University of Wisconsin president Kevin Reilly and the chancellors around the state are calling for civil behavior on campus. That’s after a number of incidents this fall that included the death of a UW-Stout student, allegedly by two hockey players – and three incidents at Whitewater that targeted blacks and gay people. Reilly and about 15 other top university leaders issued an open letter calling for a re-commitment to quote, “a shared sense of civility.” And they announced a special conference called “Civility in Everyday Life,” to be held next February 22nd-through-24th at UW-Oshkosh. The president, chancellors, and deans who signed the letter said everyone has the right to express an opinion, but with respect – and not with abusive behavior. And they said everyone has an obligation to challenge abusive conduct on both the campuses and their surrounding communities.
An apparent trial balloon for a higher Wisconsin sales tax is getting a non-committal from Scott Walker’s office, while Democrats slam the idea. Rick Chandler, a member of the Governor-elect’s transition team, says a higher sales tax would let the state reduce the taxes that keep business away – namely, the local property tax and the state income tax. Chandler, a former state budget director, told the Wisconsin Policy Research Institute the state sales tax should be hiked to seven-and-a-half percent from the current five-percent. And he said he was speaking on his own, and not as a member of the Walker team. Walker spokesman Cullen Werwie did not rule out the idea. He said the new governor is committed to cutting taxes, but did not say if Walker is willing to raise one tax with the idea of lowering another. State Democratic Party chairman Mike Tate called the Chandler tax idea quote, “a burden to working families as a payoff to their corporate cronies.” Other critics said a higher sales tax would hurt low-and-middle income people the most – but Chandler says that’s not true, because necessities like food are tax-free.

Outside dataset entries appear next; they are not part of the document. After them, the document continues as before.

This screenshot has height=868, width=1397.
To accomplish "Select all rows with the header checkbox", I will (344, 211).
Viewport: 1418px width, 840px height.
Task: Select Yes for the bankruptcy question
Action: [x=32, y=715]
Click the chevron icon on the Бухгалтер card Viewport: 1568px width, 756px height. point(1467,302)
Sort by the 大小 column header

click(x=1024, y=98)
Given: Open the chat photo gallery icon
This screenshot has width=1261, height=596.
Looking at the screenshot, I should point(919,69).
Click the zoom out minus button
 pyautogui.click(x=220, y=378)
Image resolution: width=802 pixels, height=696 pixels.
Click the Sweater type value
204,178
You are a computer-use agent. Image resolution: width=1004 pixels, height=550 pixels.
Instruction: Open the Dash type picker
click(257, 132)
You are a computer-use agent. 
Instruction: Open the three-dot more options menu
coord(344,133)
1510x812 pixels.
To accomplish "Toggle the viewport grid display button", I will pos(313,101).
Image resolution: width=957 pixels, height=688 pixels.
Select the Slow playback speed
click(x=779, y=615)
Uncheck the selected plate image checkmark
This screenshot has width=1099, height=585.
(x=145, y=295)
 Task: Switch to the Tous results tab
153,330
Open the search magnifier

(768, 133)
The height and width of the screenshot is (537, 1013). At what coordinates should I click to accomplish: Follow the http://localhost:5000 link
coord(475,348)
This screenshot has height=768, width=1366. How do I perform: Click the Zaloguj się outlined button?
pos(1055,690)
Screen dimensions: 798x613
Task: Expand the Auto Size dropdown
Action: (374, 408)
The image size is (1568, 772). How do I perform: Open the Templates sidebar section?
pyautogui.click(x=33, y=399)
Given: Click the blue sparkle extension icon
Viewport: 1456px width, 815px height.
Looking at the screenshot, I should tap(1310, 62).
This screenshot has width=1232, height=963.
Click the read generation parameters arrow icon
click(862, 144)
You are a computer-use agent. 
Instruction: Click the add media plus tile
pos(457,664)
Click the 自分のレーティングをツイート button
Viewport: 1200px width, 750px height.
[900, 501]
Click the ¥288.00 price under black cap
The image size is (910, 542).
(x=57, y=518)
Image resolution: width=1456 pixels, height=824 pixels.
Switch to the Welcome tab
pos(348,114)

A circuit judge says “no” to a new trial for an 18-year-old Neenah man who got life in prison for strangling his father. Zach Reid now claims he was quote, “trashed” on marijuana, vodka, and prescription drugs just before he killed his 53-year-old father at their apartment in October of 2008. The defense said during his trial that Reid was completely sober when strangled his father during an argument about his being grounded. He claimed self-defense at the time, saying his father was coming at him with a knife when he responded. He said he panicked, and that was why he dumped his father’s body in a car and left it outside a school in Neenah. Winnebago County Circuit Judge Scott Woldt said Reid has quote, “absolutely zero credibility.”
Baseball Commissioner Bud Selig was named today as a distinguished lecturer at Marquette University. The former Milwaukee Brewers’ owner has spent the last year lecturing several law school classes on professional sports laws. Today’s announcement makes the arrangement formal. The 76-year-old Selig has been the Major League’s CEO since 1992, and he’s currently under contract through 2012. Selig is a Milwaukee native and a UW-Madison graduate, and has had a number of ties to Marquette. Among other things, he’s been on the board of the law school’s National Sports Law Institute since it began 21 years ago.